Work to complete.
Note every line in the entries that contains the string "agent", and copy it.
[Information supplied Boundary: Start]
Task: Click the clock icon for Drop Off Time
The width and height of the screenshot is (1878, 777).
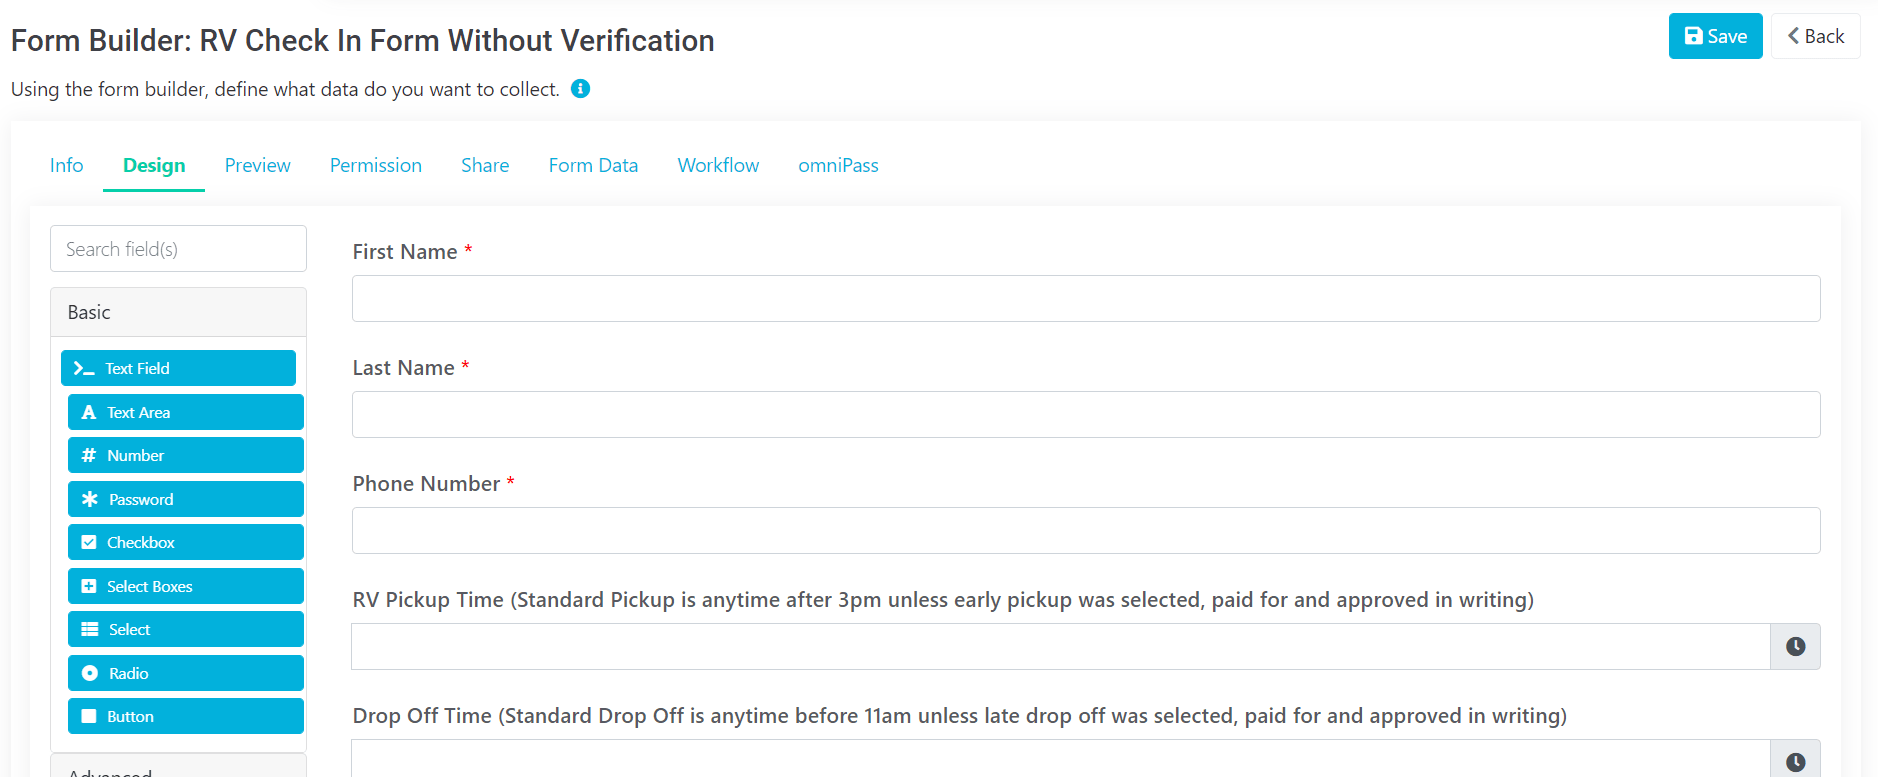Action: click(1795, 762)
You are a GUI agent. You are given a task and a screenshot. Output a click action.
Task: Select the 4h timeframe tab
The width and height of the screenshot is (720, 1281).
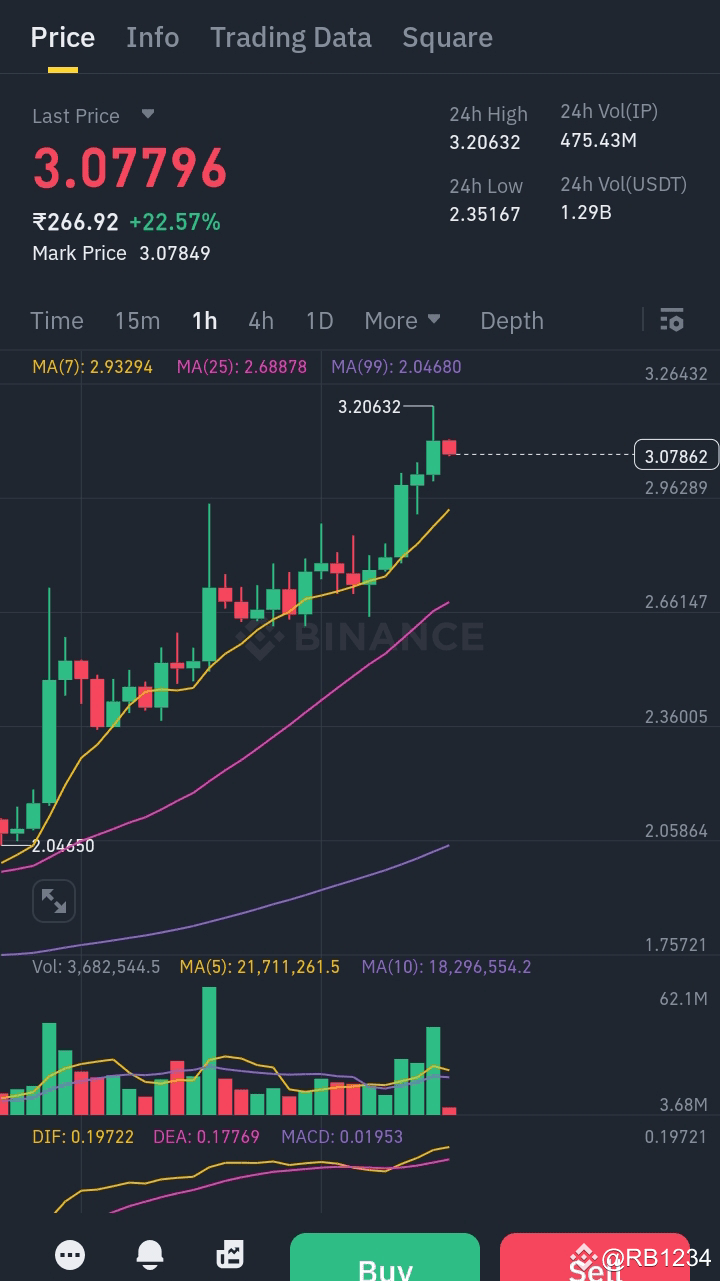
[Information supplied Boundary: End]
[Information supplied Boundary: Start]
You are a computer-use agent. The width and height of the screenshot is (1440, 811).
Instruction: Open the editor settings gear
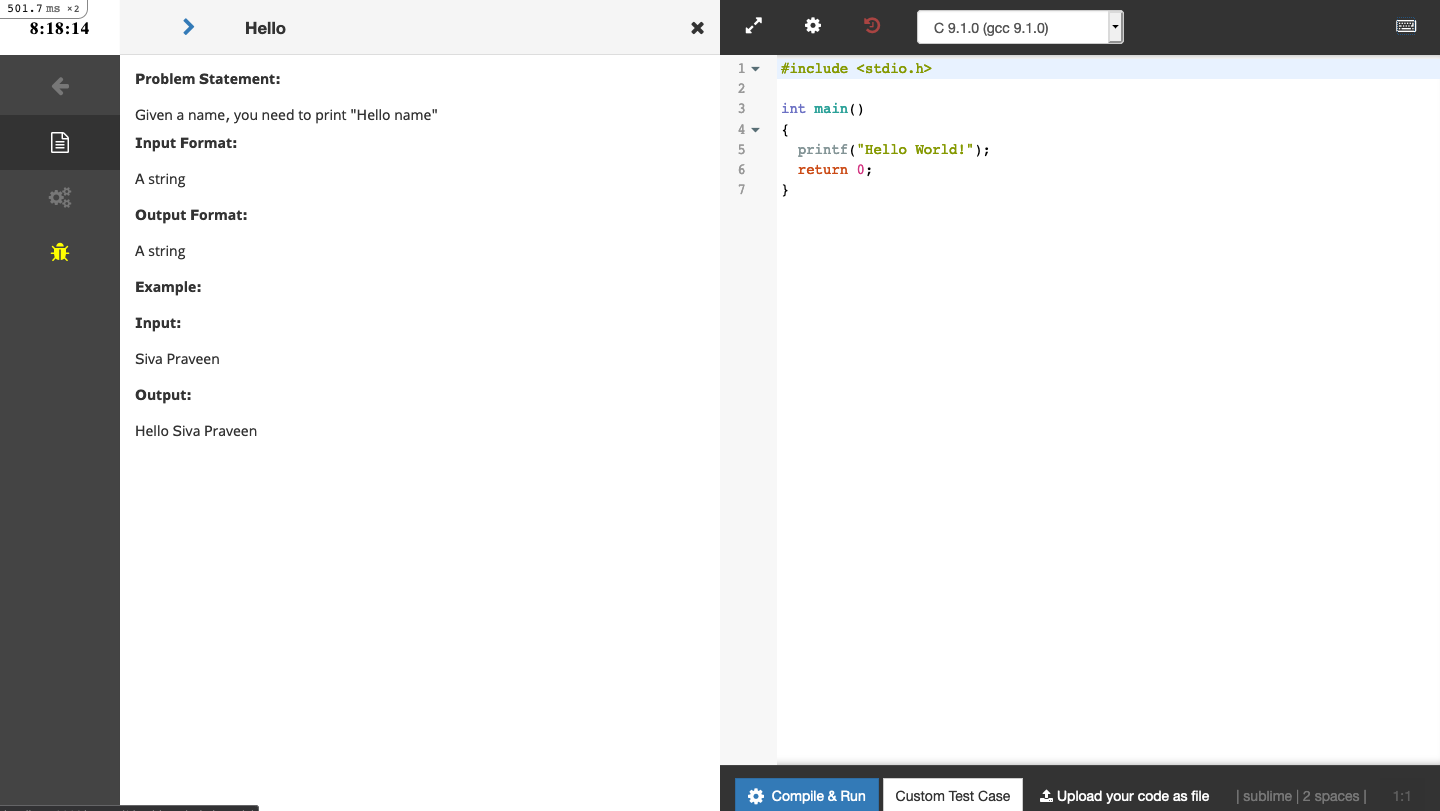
[Information supplied Boundary: End]
Exercise response.
You are a GUI agent. You are given a task and a screenshot. Output a click action.
You are a computer-use agent. The width and height of the screenshot is (1440, 811).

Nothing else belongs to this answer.